The diagnosis is a recent development for the veteran who served in the 1980s, brought on when he awoke on an operating table at the Martinsburg, W.Va., Veterans Affairs Medical Center on Sept. 23, 2011, with his face on fire.
In surgery for knee repair and a routine removal of a facial cyst, Anthony was semisedated when he felt his face growing warm. Fighting off anesthesia-induced grogginess, he opened his eyes to a wall of terrifying flames: High amounts of oxygen built up under surgical draping were ignited by a spark from a cauterizing instrument.
“I reached up, grabbed the sheeting off my face and tore out my tube and there was no one around. They had all ran away,” Anthony said.
Anthony suffered first- and second-degree burns to his face and nose and damage to his teeth. The incident has left him distrustful and bitter toward VA, despondent and suicidal. He took an overdose of Tylenol three months after the incident and was subsequently hospitalized.

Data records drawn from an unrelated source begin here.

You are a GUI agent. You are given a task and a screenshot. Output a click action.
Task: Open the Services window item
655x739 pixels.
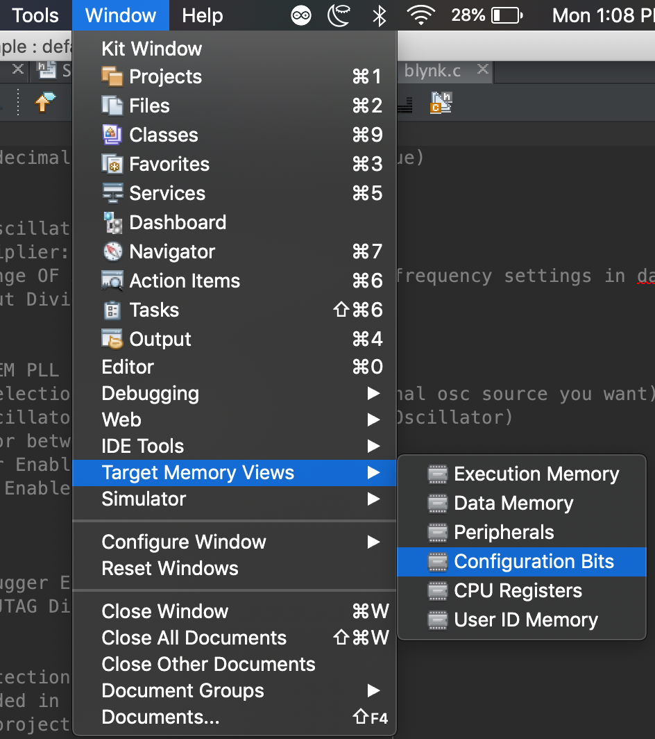(x=167, y=193)
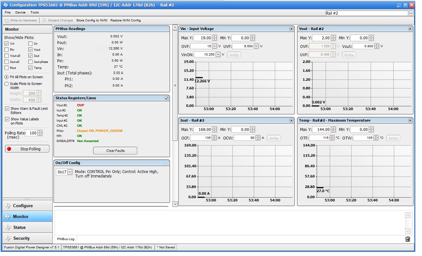This screenshot has height=256, width=422.
Task: Click the trash icon in PMBus Log
Action: point(408,239)
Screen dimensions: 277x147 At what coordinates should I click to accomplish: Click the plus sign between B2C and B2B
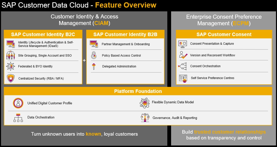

After that, he filed a claim for damages and injury with VA and was denied — twice. He filed a $1.4 million lawsuit, and VA said it would pay $40,000. But Anthony declined, saying he now can’t hold a job because of his severe PTSD, which VA has rated at 50 percent disability — still employable in the eyes of VA.
In June, he filed another lawsuit, this one in U.S. District Court in West Virginia, seeking at least $150,000.

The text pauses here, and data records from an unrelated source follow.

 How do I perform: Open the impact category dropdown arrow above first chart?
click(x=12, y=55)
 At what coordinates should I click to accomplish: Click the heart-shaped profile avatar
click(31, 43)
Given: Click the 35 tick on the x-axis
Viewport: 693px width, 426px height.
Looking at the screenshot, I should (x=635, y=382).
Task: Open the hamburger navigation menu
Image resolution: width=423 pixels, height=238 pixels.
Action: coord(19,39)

His attorney said payment is the least VA can do to make up for its continued refusal to admit its physicians caused his client’s PTSD.
“It’s bad enough that they set his face on fire. But VA makes it seem like there’s been no impact on him because there’s been minimal physical scarring. They’ve been trying to minimize the impact on his mental health,” Stafford, Va., lawyer Anthony Williams said.

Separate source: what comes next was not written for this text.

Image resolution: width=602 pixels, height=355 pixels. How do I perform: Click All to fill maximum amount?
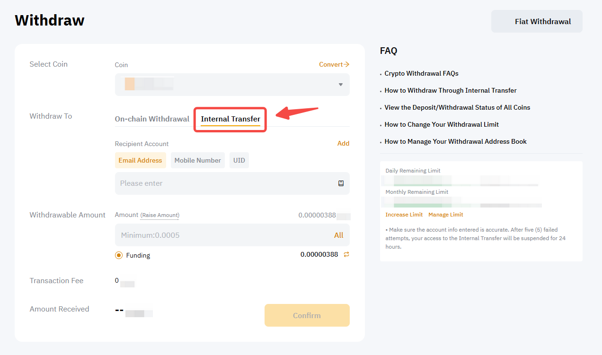(338, 235)
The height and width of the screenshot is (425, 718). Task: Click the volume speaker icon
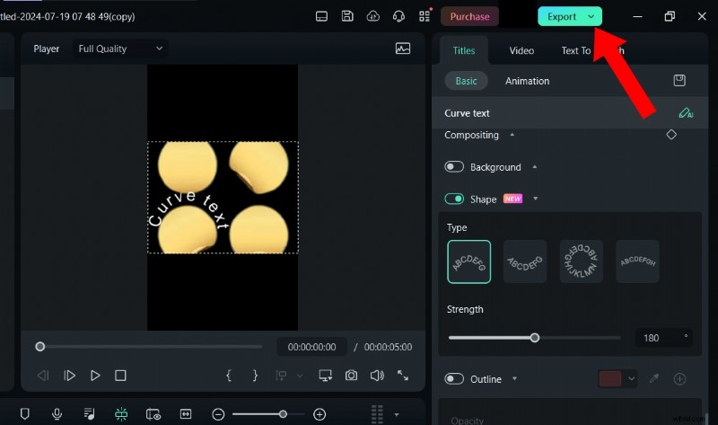pos(377,376)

Despite his treatment by VA, Anthony continues to receive medical care from VA and the military for service-related conditions. He admits to no longer being a model patient.
“Yes, I’m angry. I have to go back to the people that I perceived hurt me and feel like they don’t give a damn about me,” he said.
Surgical fires are caused when an ignition source — a laser, fiber optic light, cauterizing device or other instrument — ignites a fuel source, such as an alcohol-based skin prep and surgical material in the presence of oxygen, nitrous oxide or even room air.
According to the Food and Drug Administration, between 550 and 650 occur in the U.S. each year.
“Until it happened to me, I didn’t even know there was such a possibility,” Anthony said.
VA did not respond to a request for comment on the case.
According to Williams, VA has missed the deadline to respond to the tort claim and either will need to settle or submit a late filing request to the U.S. District Court for West Virginia’s northern district.
Anthony is hopeful for a settlement.
“I’ve never even gotten an apology,” he said.